The headline on the news story is straightforward, but Columnist Mike Kelly claims the developments turn the city into "Chaosville" from "Zisaville" -- echoing his earlier columns on "chaos" in Hackensack.
Now, according to the headline over Kelly's column, there is a "double dose of chaos" for city police.
Kelly the hack
Kelly's second paragraph on the front page contains another poorly written sentence from the veteran columnist, who appears to get no editing help from his assignment editor or anyone else:
"That he [Judge Joseph S. Conte] signaled in various rulings over the course of the trial, which ended nearly four months ago, that he had no problems with the evidence did not seem to matter."
High school-level writing on the front page of the Woodland Park daily. What's next?
So, what does Kelly the hack mean by a "double dose of chaos"?
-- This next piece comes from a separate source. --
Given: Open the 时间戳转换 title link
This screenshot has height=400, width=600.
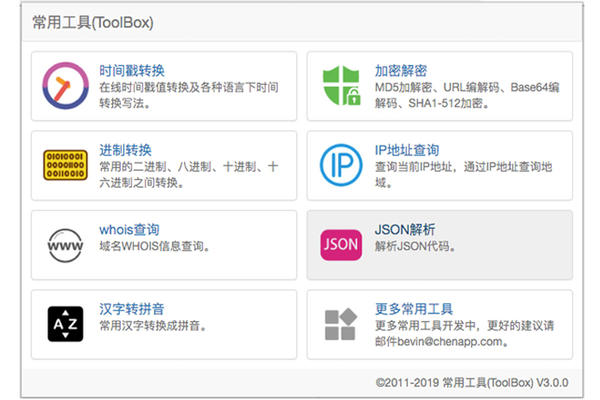Looking at the screenshot, I should [132, 71].
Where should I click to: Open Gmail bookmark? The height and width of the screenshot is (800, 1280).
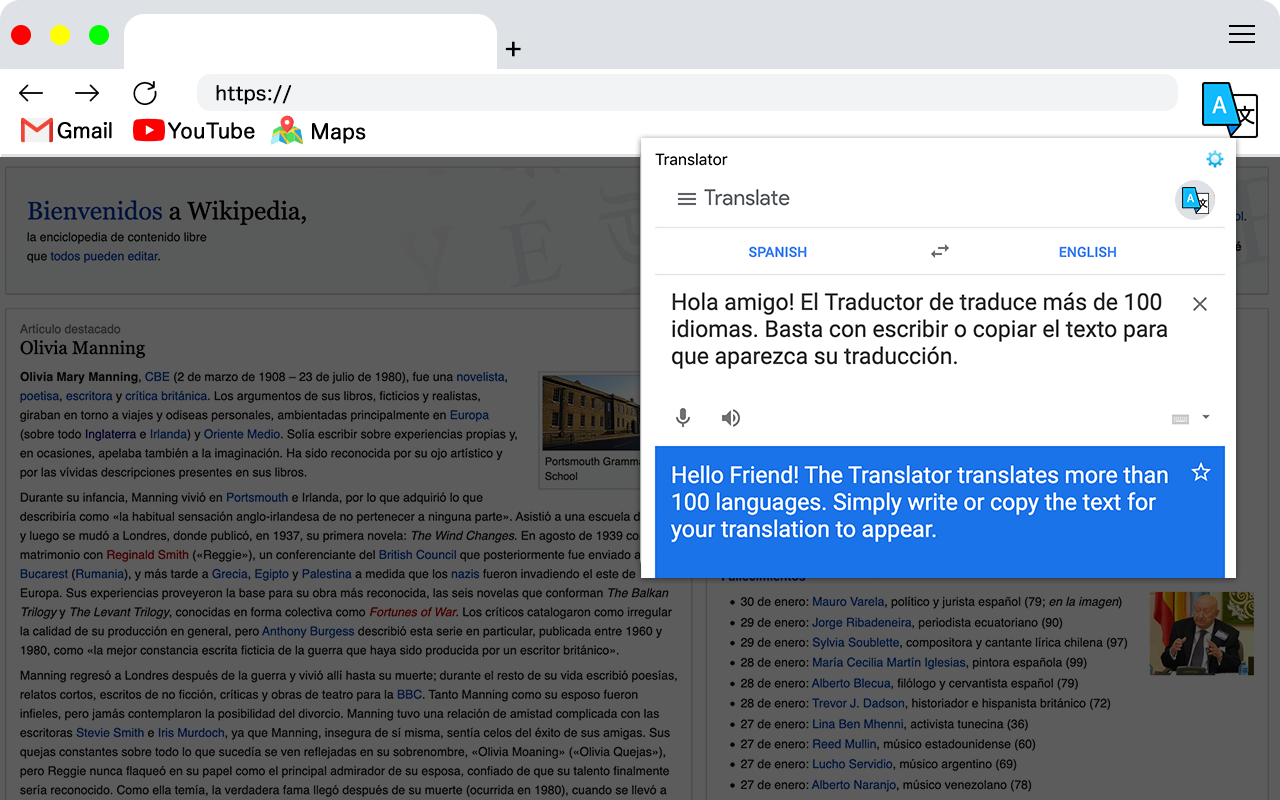(x=67, y=131)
Zisa stands convicted of official misconduct and insurance fraud, meaning he faces five or more years in prison without parole and loss of his pension, even though Judge Conte threw out guilty verdicts on three other counts.
Positive development
And interim Police Chief Tomas Padilla -- whom Kelly labels "a controversial Zisa pal and political force in his own right" -- announced he is retiring at the end of the year (L-1).
Hackensack residents find those developments to be positive overall.
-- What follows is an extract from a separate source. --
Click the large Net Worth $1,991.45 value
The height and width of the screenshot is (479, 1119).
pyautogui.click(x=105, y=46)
There is no "chaos" in Hackensack or its Police Department, where rank-and-file police officers get high marks from the vast majority of residents.
Where were the editors?
And readers have to wonder what Kelly and the paper's editors and reporters were doing to remain clueless during all of the years the Zisa brothers were a corrosive influence in the Police Department.
Since the end of the Ken Zisa trial in May, Kelly and Hackensack reporter Stephanie Akin have carefully avoided drawing attention to the huge conflict of Zisa's cousin, Joseph Zisa, serving as city attorney and recusing himself from all of the lawsuits against the former chief.
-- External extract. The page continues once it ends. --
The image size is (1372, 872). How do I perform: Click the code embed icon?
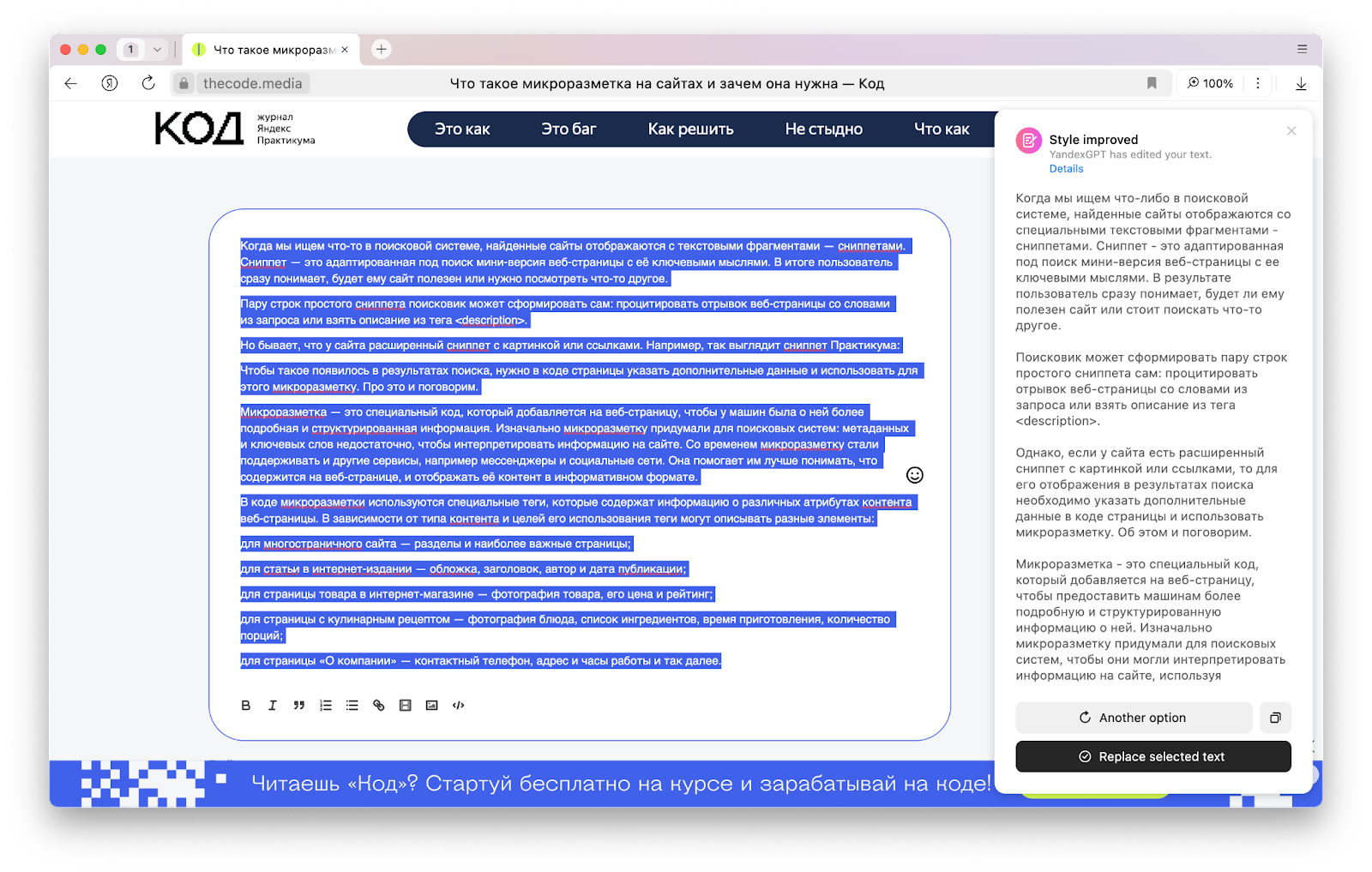(x=459, y=706)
Indeed, coverage of Hackensack in Local has declined drastically under head Assignment Editor Deirdre Sykes and her deputy, Dan Sforza, and only got worse when The Record abandoned the city for Rockaway, Woodland Park and other towns.
Unearthing altered lives
The cover story in the new Signature section discusses an historic cemetery and three of the dead whose lives were "cut short" -- as pieced together by Staff Writer Jay Levin, the master of local obituaries (SIG-1).
As good as this story is, I was disappointed Levin didn't use the Sept. 3 death of actor Michael Clarke Duncan at 54 as a launching pad for a discussion on the apparently higher health risks faced by African-American men.
Discovering soft tacos
On SIG-4, a story by Food Editor Susan Leigh Sherrill carries a clunky headline, likely a special effort from Editor Liz Houlton's copy desk:
"Plate and soul of Mexico."
And the report on a downtown Paterson taqueria is missing a couple of elements:
Does Antojitos Poblano serve any tacos for people who don't eat meat or want to avoid its mystery poultry and pork, and is the sanitation there any better than at other taco joints in Paterson and Passaic city?
The photo package on SIG-6 demonstrates the talent of another staff photographer -- something readers have forgotten under the onslaught of minor accident and fire photos used as filler in Local (L-1).
Sykes and Sforza are really scraping the bottom of the local news barrel today.